Entries shown —

□ □ □ □

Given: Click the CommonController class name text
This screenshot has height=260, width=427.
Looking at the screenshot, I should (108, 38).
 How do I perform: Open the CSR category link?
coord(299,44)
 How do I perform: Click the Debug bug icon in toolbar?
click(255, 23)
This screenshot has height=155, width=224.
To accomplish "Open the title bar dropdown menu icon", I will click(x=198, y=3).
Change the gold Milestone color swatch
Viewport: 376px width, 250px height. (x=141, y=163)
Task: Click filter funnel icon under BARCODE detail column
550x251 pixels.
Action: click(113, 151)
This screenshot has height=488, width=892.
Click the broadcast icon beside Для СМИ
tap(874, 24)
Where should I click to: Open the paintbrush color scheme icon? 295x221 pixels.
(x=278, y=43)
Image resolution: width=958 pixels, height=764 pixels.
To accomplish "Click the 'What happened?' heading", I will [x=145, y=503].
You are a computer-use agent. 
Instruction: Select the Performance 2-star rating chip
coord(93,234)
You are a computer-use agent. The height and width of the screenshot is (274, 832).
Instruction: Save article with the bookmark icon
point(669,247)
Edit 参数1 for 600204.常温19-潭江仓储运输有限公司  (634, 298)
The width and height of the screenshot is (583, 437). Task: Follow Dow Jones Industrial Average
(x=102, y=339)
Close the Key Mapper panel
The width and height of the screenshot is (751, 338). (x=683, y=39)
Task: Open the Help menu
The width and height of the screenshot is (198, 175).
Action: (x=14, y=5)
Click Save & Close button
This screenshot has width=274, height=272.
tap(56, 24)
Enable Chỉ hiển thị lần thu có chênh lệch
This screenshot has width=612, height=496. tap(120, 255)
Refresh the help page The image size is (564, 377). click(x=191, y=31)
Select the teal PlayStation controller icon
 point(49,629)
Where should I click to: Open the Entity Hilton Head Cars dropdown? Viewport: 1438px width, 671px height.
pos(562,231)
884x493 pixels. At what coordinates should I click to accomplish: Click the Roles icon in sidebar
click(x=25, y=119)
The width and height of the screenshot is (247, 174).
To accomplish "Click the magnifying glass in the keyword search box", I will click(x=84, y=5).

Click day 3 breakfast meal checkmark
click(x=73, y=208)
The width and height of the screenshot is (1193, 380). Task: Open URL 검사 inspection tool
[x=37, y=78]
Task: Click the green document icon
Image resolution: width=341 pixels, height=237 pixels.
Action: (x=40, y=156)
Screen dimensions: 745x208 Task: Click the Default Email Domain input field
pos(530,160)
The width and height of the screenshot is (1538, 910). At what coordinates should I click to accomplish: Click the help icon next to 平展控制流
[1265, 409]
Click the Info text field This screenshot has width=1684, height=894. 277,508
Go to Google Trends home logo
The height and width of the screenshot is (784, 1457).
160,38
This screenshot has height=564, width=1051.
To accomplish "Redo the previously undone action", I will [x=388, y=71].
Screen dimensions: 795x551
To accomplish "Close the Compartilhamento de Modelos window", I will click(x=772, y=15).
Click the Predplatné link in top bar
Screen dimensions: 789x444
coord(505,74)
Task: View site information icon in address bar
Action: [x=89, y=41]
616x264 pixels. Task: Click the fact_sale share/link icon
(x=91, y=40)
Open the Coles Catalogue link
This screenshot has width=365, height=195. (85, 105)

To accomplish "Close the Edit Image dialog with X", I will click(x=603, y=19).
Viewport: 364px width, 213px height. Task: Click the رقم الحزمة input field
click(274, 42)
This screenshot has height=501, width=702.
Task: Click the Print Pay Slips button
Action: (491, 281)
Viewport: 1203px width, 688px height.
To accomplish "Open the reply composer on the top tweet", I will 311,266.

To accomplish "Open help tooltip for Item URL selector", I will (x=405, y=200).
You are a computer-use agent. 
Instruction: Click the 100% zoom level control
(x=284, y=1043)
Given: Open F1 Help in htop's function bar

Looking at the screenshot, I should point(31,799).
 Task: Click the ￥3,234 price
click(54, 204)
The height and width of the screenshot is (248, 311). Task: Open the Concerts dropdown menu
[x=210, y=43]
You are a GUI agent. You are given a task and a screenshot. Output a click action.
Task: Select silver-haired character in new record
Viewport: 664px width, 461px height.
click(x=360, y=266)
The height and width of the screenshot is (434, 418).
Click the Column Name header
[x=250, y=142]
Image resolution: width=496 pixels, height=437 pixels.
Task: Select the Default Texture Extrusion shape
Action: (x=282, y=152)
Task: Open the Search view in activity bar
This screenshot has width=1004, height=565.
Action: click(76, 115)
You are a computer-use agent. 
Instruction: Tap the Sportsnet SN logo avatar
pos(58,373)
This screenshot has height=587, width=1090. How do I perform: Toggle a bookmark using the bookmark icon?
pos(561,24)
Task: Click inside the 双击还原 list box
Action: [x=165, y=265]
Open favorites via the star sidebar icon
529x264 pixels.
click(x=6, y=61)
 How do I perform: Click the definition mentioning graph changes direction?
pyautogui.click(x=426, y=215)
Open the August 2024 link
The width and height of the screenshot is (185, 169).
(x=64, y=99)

□ □ □ □

Exercise requirements —
Reproduce all of the records above verbatim, line for line.

Problem solution —
Given: Click the CommonController class name text
This screenshot has height=260, width=427.
Looking at the screenshot, I should (108, 38).
 How do I perform: Open the CSR category link?
coord(299,44)
 How do I perform: Click the Debug bug icon in toolbar?
click(255, 23)
This screenshot has height=155, width=224.
To accomplish "Open the title bar dropdown menu icon", I will click(x=198, y=3).
Change the gold Milestone color swatch
Viewport: 376px width, 250px height. (x=141, y=163)
Task: Click filter funnel icon under BARCODE detail column
550x251 pixels.
Action: click(113, 151)
This screenshot has height=488, width=892.
Click the broadcast icon beside Для СМИ
tap(874, 24)
Where should I click to: Open the paintbrush color scheme icon? 295x221 pixels.
(x=278, y=43)
Image resolution: width=958 pixels, height=764 pixels.
To accomplish "Click the 'What happened?' heading", I will [x=145, y=503].
You are a computer-use agent. 
Instruction: Select the Performance 2-star rating chip
coord(93,234)
You are a computer-use agent. The height and width of the screenshot is (274, 832).
Instruction: Save article with the bookmark icon
point(669,247)
Edit 参数1 for 600204.常温19-潭江仓储运输有限公司  (634, 298)
The width and height of the screenshot is (583, 437). Task: Follow Dow Jones Industrial Average
(x=102, y=339)
Close the Key Mapper panel
The width and height of the screenshot is (751, 338). (x=683, y=39)
Task: Open the Help menu
The width and height of the screenshot is (198, 175).
Action: (x=14, y=5)
Click Save & Close button
This screenshot has width=274, height=272.
tap(56, 24)
Enable Chỉ hiển thị lần thu có chênh lệch
This screenshot has width=612, height=496. tap(120, 255)
Refresh the help page The image size is (564, 377). click(x=191, y=31)
Select the teal PlayStation controller icon
 point(49,629)
Where should I click to: Open the Entity Hilton Head Cars dropdown? Viewport: 1438px width, 671px height.
pos(562,231)
884x493 pixels. At what coordinates should I click to accomplish: Click the Roles icon in sidebar
click(x=25, y=119)
The width and height of the screenshot is (247, 174).
To accomplish "Click the magnifying glass in the keyword search box", I will click(x=84, y=5).

Click day 3 breakfast meal checkmark
click(x=73, y=208)
The width and height of the screenshot is (1193, 380). Task: Open URL 검사 inspection tool
[x=37, y=78]
Task: Click the green document icon
Image resolution: width=341 pixels, height=237 pixels.
Action: (x=40, y=156)
Screen dimensions: 745x208 Task: Click the Default Email Domain input field
pos(530,160)
The width and height of the screenshot is (1538, 910). At what coordinates should I click to accomplish: Click the help icon next to 平展控制流
[1265, 409]
Click the Info text field This screenshot has width=1684, height=894. 277,508
Go to Google Trends home logo
The height and width of the screenshot is (784, 1457).
160,38
This screenshot has height=564, width=1051.
To accomplish "Redo the previously undone action", I will [x=388, y=71].
Screen dimensions: 795x551
To accomplish "Close the Compartilhamento de Modelos window", I will click(x=772, y=15).
Click the Predplatné link in top bar
Screen dimensions: 789x444
coord(505,74)
Task: View site information icon in address bar
Action: [x=89, y=41]
616x264 pixels. Task: Click the fact_sale share/link icon
(x=91, y=40)
Open the Coles Catalogue link
This screenshot has width=365, height=195. (85, 105)

To accomplish "Close the Edit Image dialog with X", I will click(x=603, y=19).
Viewport: 364px width, 213px height. Task: Click the رقم الحزمة input field
click(274, 42)
This screenshot has height=501, width=702.
Task: Click the Print Pay Slips button
Action: (491, 281)
Viewport: 1203px width, 688px height.
To accomplish "Open the reply composer on the top tweet", I will 311,266.

To accomplish "Open help tooltip for Item URL selector", I will (x=405, y=200).
You are a computer-use agent. 
Instruction: Click the 100% zoom level control
(x=284, y=1043)
Given: Open F1 Help in htop's function bar

Looking at the screenshot, I should point(31,799).
 Task: Click the ￥3,234 price
click(54, 204)
The height and width of the screenshot is (248, 311). Task: Open the Concerts dropdown menu
[x=210, y=43]
You are a GUI agent. You are given a task and a screenshot. Output a click action.
Task: Select silver-haired character in new record
Viewport: 664px width, 461px height.
click(x=360, y=266)
The height and width of the screenshot is (434, 418).
Click the Column Name header
[x=250, y=142]
Image resolution: width=496 pixels, height=437 pixels.
Task: Select the Default Texture Extrusion shape
Action: (x=282, y=152)
Task: Open the Search view in activity bar
This screenshot has width=1004, height=565.
Action: click(76, 115)
You are a computer-use agent. 
Instruction: Tap the Sportsnet SN logo avatar
pos(58,373)
This screenshot has height=587, width=1090. How do I perform: Toggle a bookmark using the bookmark icon?
pos(561,24)
Task: Click inside the 双击还原 list box
Action: [x=165, y=265]
Open favorites via the star sidebar icon
529x264 pixels.
click(x=6, y=61)
 How do I perform: Click the definition mentioning graph changes direction?
pyautogui.click(x=426, y=215)
Open the August 2024 link
The width and height of the screenshot is (185, 169).
(x=64, y=99)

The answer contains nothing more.